In September 2020 nine people were arrested after raids in Brighton, Portslade, Kent and London linked to Operation Eternal. Three men were arrested in Brighton and Portslade, five men and a woman in Kent and London. They were arrested for a variety of charges, including conspiracy to supply cocaine. Police seized 10 kg (20 lb) of Class A drugs and £60,000.

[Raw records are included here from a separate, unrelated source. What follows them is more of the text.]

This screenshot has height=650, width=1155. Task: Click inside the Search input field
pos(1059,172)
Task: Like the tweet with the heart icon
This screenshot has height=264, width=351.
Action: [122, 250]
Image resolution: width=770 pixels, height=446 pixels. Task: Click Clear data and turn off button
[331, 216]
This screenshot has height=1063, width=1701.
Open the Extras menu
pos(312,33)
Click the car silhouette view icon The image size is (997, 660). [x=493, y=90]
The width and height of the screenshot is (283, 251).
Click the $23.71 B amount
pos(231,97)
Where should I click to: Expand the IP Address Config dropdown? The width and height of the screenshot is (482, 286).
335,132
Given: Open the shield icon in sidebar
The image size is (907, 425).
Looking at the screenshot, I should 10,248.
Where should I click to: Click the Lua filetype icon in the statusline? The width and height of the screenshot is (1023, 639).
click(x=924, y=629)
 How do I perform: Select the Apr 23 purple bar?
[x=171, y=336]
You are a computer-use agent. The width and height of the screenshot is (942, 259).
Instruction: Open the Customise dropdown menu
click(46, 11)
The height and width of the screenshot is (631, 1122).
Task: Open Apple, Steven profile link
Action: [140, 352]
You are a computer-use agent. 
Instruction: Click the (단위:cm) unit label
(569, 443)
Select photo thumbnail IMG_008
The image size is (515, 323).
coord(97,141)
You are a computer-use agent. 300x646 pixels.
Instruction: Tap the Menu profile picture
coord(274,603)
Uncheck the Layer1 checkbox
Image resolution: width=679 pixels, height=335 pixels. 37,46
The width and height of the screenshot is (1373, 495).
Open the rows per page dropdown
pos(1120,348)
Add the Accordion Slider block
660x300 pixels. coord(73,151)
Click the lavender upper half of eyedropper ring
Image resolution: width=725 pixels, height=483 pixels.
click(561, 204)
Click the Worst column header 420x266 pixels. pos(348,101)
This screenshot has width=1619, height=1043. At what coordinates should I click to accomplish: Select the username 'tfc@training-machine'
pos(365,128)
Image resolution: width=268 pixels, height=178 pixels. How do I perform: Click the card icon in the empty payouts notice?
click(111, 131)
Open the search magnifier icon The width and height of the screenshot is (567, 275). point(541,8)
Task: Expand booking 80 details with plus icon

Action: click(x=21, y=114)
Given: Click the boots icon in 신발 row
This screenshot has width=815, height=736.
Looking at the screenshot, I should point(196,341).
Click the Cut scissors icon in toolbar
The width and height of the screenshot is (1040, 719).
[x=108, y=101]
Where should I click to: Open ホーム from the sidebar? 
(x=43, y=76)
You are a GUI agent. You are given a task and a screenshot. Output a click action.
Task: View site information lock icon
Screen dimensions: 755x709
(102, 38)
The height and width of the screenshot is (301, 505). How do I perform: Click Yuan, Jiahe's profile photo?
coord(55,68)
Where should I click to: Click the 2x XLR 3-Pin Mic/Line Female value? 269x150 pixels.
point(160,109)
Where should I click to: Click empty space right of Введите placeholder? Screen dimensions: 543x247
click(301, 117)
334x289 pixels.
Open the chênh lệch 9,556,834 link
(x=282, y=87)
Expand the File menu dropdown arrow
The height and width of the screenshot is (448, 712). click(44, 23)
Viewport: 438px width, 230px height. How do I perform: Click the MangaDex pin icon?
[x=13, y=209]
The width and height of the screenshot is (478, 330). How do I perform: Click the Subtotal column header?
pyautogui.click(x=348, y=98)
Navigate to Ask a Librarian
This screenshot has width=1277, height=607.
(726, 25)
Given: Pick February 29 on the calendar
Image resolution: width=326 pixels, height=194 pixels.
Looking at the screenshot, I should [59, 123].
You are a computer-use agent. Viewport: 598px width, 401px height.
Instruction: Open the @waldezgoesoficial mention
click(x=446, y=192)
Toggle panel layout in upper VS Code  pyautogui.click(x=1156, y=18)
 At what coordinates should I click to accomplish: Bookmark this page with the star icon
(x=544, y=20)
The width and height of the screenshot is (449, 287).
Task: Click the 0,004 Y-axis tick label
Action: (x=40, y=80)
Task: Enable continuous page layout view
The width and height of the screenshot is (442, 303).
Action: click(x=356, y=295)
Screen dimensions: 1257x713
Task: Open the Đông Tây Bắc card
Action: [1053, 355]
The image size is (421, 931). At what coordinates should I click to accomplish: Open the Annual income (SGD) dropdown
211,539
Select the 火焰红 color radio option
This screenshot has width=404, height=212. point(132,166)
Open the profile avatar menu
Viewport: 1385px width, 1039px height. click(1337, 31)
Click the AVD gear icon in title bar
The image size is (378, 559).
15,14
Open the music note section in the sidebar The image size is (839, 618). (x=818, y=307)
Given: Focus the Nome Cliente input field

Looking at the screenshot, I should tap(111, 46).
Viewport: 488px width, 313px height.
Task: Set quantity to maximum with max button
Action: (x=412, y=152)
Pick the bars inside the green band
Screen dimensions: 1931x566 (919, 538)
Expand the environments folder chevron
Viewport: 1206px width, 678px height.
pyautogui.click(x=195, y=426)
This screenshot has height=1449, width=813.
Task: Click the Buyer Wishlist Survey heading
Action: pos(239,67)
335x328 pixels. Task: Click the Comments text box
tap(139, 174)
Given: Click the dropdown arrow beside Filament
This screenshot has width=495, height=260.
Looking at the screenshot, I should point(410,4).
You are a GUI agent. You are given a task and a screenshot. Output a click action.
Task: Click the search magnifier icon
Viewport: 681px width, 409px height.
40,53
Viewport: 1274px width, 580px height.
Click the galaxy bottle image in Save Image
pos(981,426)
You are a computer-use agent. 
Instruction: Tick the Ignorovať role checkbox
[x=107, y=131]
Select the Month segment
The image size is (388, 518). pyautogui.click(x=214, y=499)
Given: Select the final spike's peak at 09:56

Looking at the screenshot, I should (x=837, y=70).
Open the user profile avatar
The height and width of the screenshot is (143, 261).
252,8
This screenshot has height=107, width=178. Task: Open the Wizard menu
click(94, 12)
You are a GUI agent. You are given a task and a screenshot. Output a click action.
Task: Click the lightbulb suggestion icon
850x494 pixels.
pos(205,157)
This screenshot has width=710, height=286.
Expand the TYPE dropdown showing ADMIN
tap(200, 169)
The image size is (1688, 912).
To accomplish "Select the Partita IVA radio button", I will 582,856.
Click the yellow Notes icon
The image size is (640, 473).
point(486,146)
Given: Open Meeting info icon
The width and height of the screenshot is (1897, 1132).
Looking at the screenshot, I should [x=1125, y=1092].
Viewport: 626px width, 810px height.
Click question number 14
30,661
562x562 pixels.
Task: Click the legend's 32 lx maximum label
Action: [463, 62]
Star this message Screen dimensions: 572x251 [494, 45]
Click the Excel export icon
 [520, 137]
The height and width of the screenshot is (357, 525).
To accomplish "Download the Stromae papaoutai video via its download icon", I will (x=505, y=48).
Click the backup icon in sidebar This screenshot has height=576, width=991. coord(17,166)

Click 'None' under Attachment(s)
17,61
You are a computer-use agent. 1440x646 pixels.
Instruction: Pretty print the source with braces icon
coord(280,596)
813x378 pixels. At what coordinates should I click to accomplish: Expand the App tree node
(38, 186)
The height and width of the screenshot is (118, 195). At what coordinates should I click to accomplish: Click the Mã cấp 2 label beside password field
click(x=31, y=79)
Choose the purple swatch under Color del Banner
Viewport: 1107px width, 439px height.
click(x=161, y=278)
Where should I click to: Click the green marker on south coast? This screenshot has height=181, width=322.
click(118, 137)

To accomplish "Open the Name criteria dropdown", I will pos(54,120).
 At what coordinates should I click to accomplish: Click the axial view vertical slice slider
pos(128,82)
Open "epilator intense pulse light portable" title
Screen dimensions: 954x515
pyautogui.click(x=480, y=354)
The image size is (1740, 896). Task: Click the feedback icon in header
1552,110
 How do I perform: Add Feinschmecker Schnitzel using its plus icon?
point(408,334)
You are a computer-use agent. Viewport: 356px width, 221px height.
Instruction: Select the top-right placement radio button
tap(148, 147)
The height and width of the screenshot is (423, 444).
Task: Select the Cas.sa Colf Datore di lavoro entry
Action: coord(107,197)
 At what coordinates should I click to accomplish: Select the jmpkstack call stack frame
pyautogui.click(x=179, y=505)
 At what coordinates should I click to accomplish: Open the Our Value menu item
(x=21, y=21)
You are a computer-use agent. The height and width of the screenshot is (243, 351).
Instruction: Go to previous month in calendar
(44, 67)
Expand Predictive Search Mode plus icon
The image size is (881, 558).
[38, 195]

By 9 October 2023, Operation Eternal had led to 942 arrests and 426 convictions with a combined prison sentences of 3,722 years. Around £19 million in cash had been seized along with more than three tonnes of class A and B drugs and 49 guns.

==Convictions==
On 21 May 2021, Carl Stewart of Gem Street, Liverpool was sentenced to 13 years and 6 months at Liverpool Crown Court after pleading guilty to attempting to smuggle cocaine, heroin, MDMA and ketamine, as well as transferring criminal property. He had used EncroChat to transfer large amounts of class A and B drugs under the alias "ToffeeForce" (a reference to Everton F.C.). He was identified from a photo he had sent via Encrochat showing his hands holding a block of Blue Stilton. Police were able to identify him via his fingerprints in the photo.

Vincent Coggins, a boss in the Huyton Firm organised crime group, used EncroChat, and was jailed for 28 years.

In July 2024, former Gibraltar international footballer Jason Pusey was sentenced to 11 years in prison for his involvement in a large-scale drug operation, coordinating the supply of significant quantities of cocaine, ketamine, and cannabis.

== Similar products ==
- The Canada-based company Phantom Secure, which started as a legitimate firm selling modified mobile phones, provided "secure communications to high-level drug traffickers and other criminal organisation leaders" according to a 2018 FBI takedown announcement. Its CEO, Vincent Ramos, was sentenced in 2019 to a nine-year prison sentence after telling undercover agents that he created the device to help drug traffickers. Customers included members of the Sinaloa Cartel, and the FBI reportedly asked Ramos to plant a backdoor in Phantom Secure's encrypted network, which he refused to do.
- The "secure messenger" ANOM was launched after Phantom Secure was shut down, but in 2021 was revealed to be a sting operation run by law enforcement agencies. The shutdown of EncroChat helped give rise to ANOM.
- The secure mobile phone company MPC was revealed in 2019 to have been created by Scottish criminals James and Barrie Gillespie. Christopher Hughes, a former employee of the company, is wanted by Dutch police for the murder of criminal turned blogger Martin Kok in December 2016.

- Sky ECC was an encrypted chat service by Sky Global, a Canadian service provider. In March 2021, Dutch and Belgian police claimed to have accessed and decrypted the system traffic, leading to numerous arrests.
- Ennetcom was a Dutch telecom provider accused of having retailed its customised phones for €1,500 each largely for use by criminals, with traffic of the company's servers (mostly Canada-based) used for routing encrypted messages between its about 19,000 subscribers.
- Ghost was an Australian provider that was raided in 2024.
- Exclu was a network that was shut down after international raids in February 2023.